Nozawaonsen (野沢温泉村, Nozawaonsen-mura) is a village located in Nagano Prefecture, Japan. As of 1 April 2019, the village had an estimated population of 3,653 in 1,395 households and a population density of 63 persons per km². The total area of the village is 57.96 sqkm.

==Geography==
Nozawaonsen is located in mountainous northeastern Nagano Prefecture, about one hour's drive from Nagano City. To the south it borders Kijimadaira along the ridge of Mount Kenashi. To the west side the Chikuma River, the longest river in Japan, which forms a border of the village with the city of Iiyama. The north and the east borders Sakae village. The altitude of Nozawaonsen ranges from 300 m above sea level at the lowest, to about 600 m in the village, and 1,650 m at the peak of Mount Kenashi.

===Surrounding municipalities===
- Nagano Prefecture
  - Iiyama
  - Kijimadaira
  - Sakae

===Climate===
The town has a humid continental climate (Köppen Dfa), characterized by warm and humid summers, and cold winters. The average annual temperature in Nozawaonsen is 10.4 C. The average annual rainfall is 1781.7 mm with January as the wettest month. The temperatures are highest on average in August, at around 23.3 C, and lowest in January, at around -1.6 C.

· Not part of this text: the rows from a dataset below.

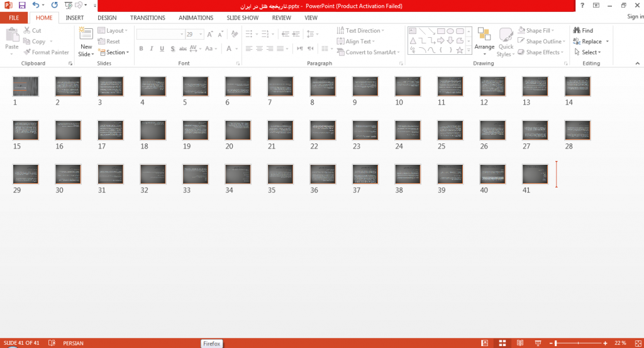The height and width of the screenshot is (348, 644).
Task: Open the font size dropdown
Action: 201,34
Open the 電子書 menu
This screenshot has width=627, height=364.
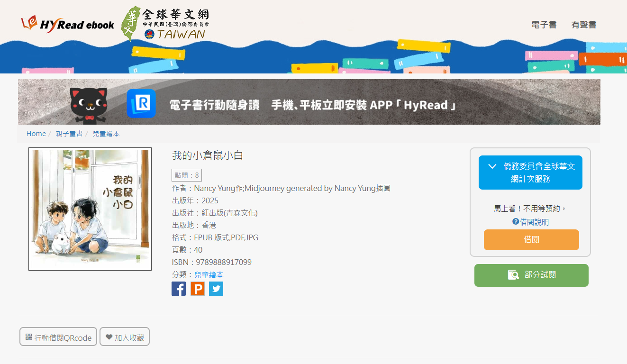(x=544, y=25)
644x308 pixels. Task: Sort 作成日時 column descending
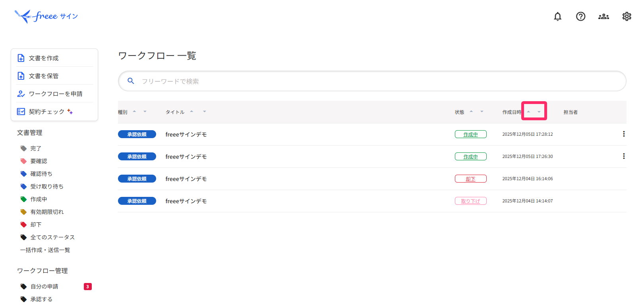[539, 112]
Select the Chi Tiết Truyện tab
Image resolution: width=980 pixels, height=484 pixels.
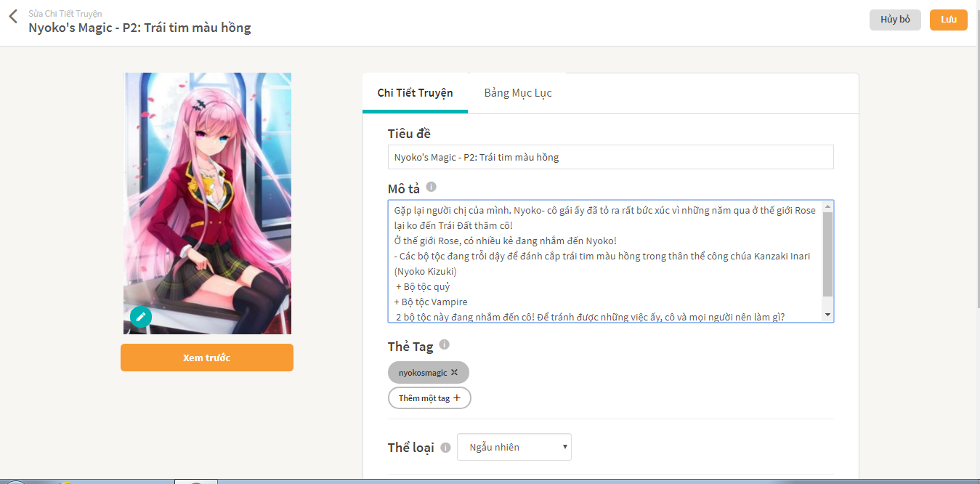[415, 93]
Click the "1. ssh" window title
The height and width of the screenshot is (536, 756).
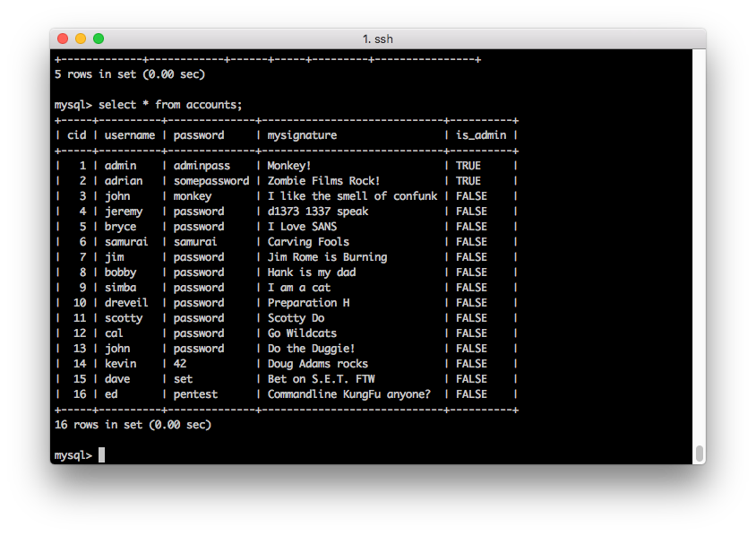click(x=377, y=39)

Climate data for Nozawaonsen (1991−2020 normals, extremes 1978−present)
| Month | Jan | Feb | Mar | Apr | May | Jun | Jul | Aug | Sep | Oct | Nov | Dec | Year |
| Record high °C (°F) | 12.9 (55.2) | 16.2 (61.2) | 20.7 (69.3) | 28.7 (83.7) | 30.8 (87.4) | 33.0 (91.4) | 34.6 (94.3) | 36.4 (97.5) | 34.4 (93.9) | 30.4 (86.7) | 22.0 (71.6) | 19.3 (66.7) | 36.4 (97.5) |
| Mean daily maximum °C (°F) | 1.7 (35.1) | 2.6 (36.7) | 6.7 (44.1) | 14.1 (57.4) | 20.8 (69.4) | 23.9 (75.0) | 27.5 (81.5) | 28.9 (84.0) | 24.1 (75.4) | 17.8 (64.0) | 11.4 (52.5) | 4.7 (40.5) | 15.4 (59.6) |
| Daily mean °C (°F) | −1.6 (29.1) | −1.3 (29.7) | 1.9 (35.4) | 8.0 (46.4) | 14.4 (57.9) | 18.4 (65.1) | 22.3 (72.1) | 23.3 (73.9) | 19.0 (66.2) | 12.7 (54.9) | 6.4 (43.5) | 0.9 (33.6) | 10.4 (50.7) |
| Mean daily minimum °C (°F) | −4.7 (23.5) | −4.9 (23.2) | −1.9 (28.6) | 3.2 (37.8) | 9.2 (48.6) | 14.2 (57.6) | 18.6 (65.5) | 19.5 (67.1) | 15.3 (59.5) | 8.9 (48.0) | 2.6 (36.7) | −2.1 (28.2) | 6.5 (43.7) |
| Record low °C (°F) | −13.3 (8.1) | −15.5 (4.1) | −10.7 (12.7) | −5.7 (21.7) | 0.2 (32.4) | 3.9 (39.0) | 11.3 (52.3) | 10.2 (50.4) | 4.8 (40.6) | −1.4 (29.5) | −5.3 (22.5) | −11.6 (11.1) | −15.5 (4.1) |
| Average precipitation mm (inches) | 253.5 (9.98) | 173.9 (6.85) | 121.6 (4.79) | 77.2 (3.04) | 84.2 (3.31) | 123.1 (4.85) | 179.6 (7.07) | 150.4 (5.92) | 144.0 (5.67) | 139.6 (5.50) | 119.4 (4.70) | 215.9 (8.50) | 1,781.7 (70.15) |
| Average snowfall cm (inches) | 366 (144) | 282 (111) | 170 (67) | 35 (14) | 0 (0) | 0 (0) | 0 (0) | 0 (0) | 0 (0) | 0 (0) | 16 (6.3) | 223 (88) | 1,087 (428) |
| Average precipitation days (≥ 1.0 mm) | 22.1 | 17.7 | 16.7 | 11.1 | 10.5 | 11.9 | 13.7 | 11.7 | 12.7 | 12.1 | 14.4 | 18.9 | 173.5 |
| Average snowy days (≥ 3 cm) | 22.1 | 17.4 | 16.5 | 5.3 | 0 | 0 | 0 | 0 | 0 | 0 | 1.5 | 13.2 | 76 |
| Mean monthly sunshine hours | 58.9 | 73.4 | 111.5 | 166.9 | 205.8 | 156.0 | 155.5 | 189.5 | 133.7 | 129.1 | 106.9 | 75.8 | 1,562.9 |
Source: Japan Meteorological Agency

==History==
The area of present-day Nozawaonsen was part of ancient Shinano Province. The name "Yuyama Village" (湯山村) appears in the mid-Kamakura period records, although per local legend the hot springs were discovered in the 8th century by the monk Gyoki. Per records dated 1870, there were 24 inns in the area, with 24,863 visitors for hot-spring cures.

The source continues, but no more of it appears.